Gardeners, leaders celebrate resurgence of elm


By Robert Guttersohn

rguttersohn@vindy.com

Liberty

Amid a dense fog that fell on the Valley on Friday morning, the Men’s Garden Club of Youngstown planted the first of four American Elm trees in the township’s Churchill Cemetery.

The American elm, which almost went extinct, has a close tie to the country’s history.

“Almost every city has a street named elm,” said club President Dan Burns.

Settlers brought the trees from Europe, he said. And as American colonizing spread west across the continent, settlers brought the trees with them as reminders of home. Soon after, the tree could be spotted anywhere from New England to Florida and as far west as the Dakotas.

And the elm is closely tied to Burns’ past, too.

Growing up in Austintown on Wickliffe Circle, he remembered playing sports under the shade of Elms that used to line the street.

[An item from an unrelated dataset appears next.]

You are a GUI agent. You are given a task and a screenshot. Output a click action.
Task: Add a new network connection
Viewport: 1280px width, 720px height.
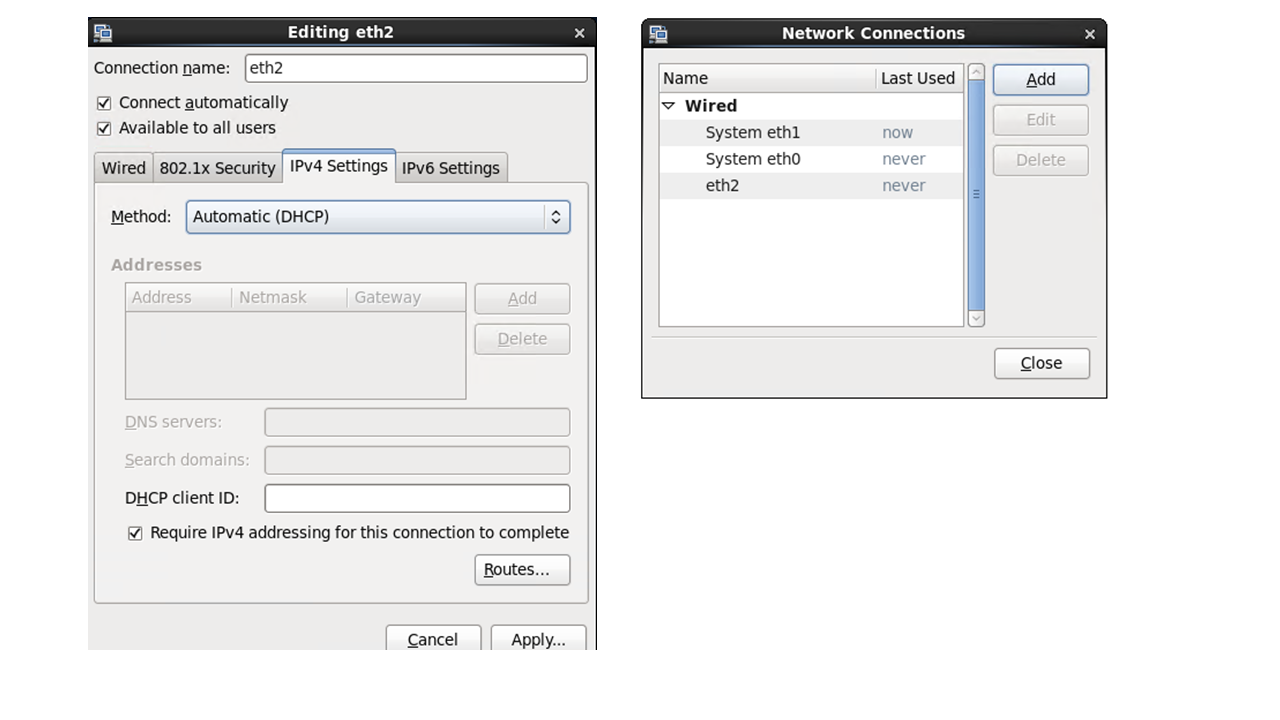coord(1040,80)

But in the late 1960s and early ‘70s, Dutch elm disease — a fungus from the Netherlands carried over by beetles — began to wipe out the American elm.

He said cities across the state had to remove the decaying trees from their sidewalks.

But recently, horticulturists found five types of elms resilient to the disease.

So the members of garden club have worked on reinstituting the elm into the Mahoning Valley’s parks, cities and cemeteries.

“Working with Mill Creek Park, we planted 15 trees at the sod farm reserve,” said club member Larry Tooker. “Through cross-pollination, we are hoping they spread and cover the entire 300 acres there.”

But the hopeful spread of the tree at sod farm is bittersweet, because their spread will replace the preserve’s now-dying ash tree, which like the American elm, is falling victim to disease, Tooker said.

By 10 a.m., the young elm, still thin and reaching no more than 10 feet tall, stood securely in the parcel of land dedicated to memorializing Liberty’s dead. There, Burns and Tooker said, it will continue to grow about 3 feet every year, continually reaching up and over the tombstones.

There it will act as a reminder of the American elm’s resurgence.